Please stop trying to convince people that you're retarded and I suck your dick in the same conversation.
i just bought ciggarettes using my court citation as id. I've reached an all time low.
I love the "adulterer" look on you. It's hot.
Its part of my fall instant classic line.
you were so drunk when the pizza guy got there you told him that you didn't have any money and would trade him the pizza for 3 Porno movies and he totally did it. I may never have to pay for pizza again
You were dancing around the clubbing yelling "best wingman ever" and raising your cast in the air
A 40 year old man just put his hands on my thighs and said in these exact words "you're so beautiful and gorgeous and innocent. But life sucks and you'll probably turn into a whore."
I was late because I helped this old romanian lady mow her lawn at 2AM.

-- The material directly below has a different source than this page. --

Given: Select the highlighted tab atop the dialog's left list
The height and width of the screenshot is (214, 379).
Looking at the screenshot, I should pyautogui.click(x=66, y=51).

PLEASE DON'T BE HEARTLESS COME AND GET ME FROM THE BAR I'M HIGH AS SHIT AND I LOST MY SHOES
He jumped into a mall fountain. I don't think that warrants a lifetime ban or the disorderly persons charge, but whatever. Fuck you Pennsylvania.
I'm sorry I keep having sex wth your friends. I'm done, for real. Unless cole is interested. Other than that, I'm done.
I just bout myself an edible arrangement for myself and had it delivered to work. I even wrote myself a note. This is a new low for me.
How you doing tonight? I got my butthole licked so i cant complain.
I have two choices: tits or tacos. I just can't decide.
There's something about a foam party that makes freshman want to turn their lives into full blown shit shows. And I'm ok with the fact I am one of those.
Nobody on Tinder wants to give you a Blumpkin.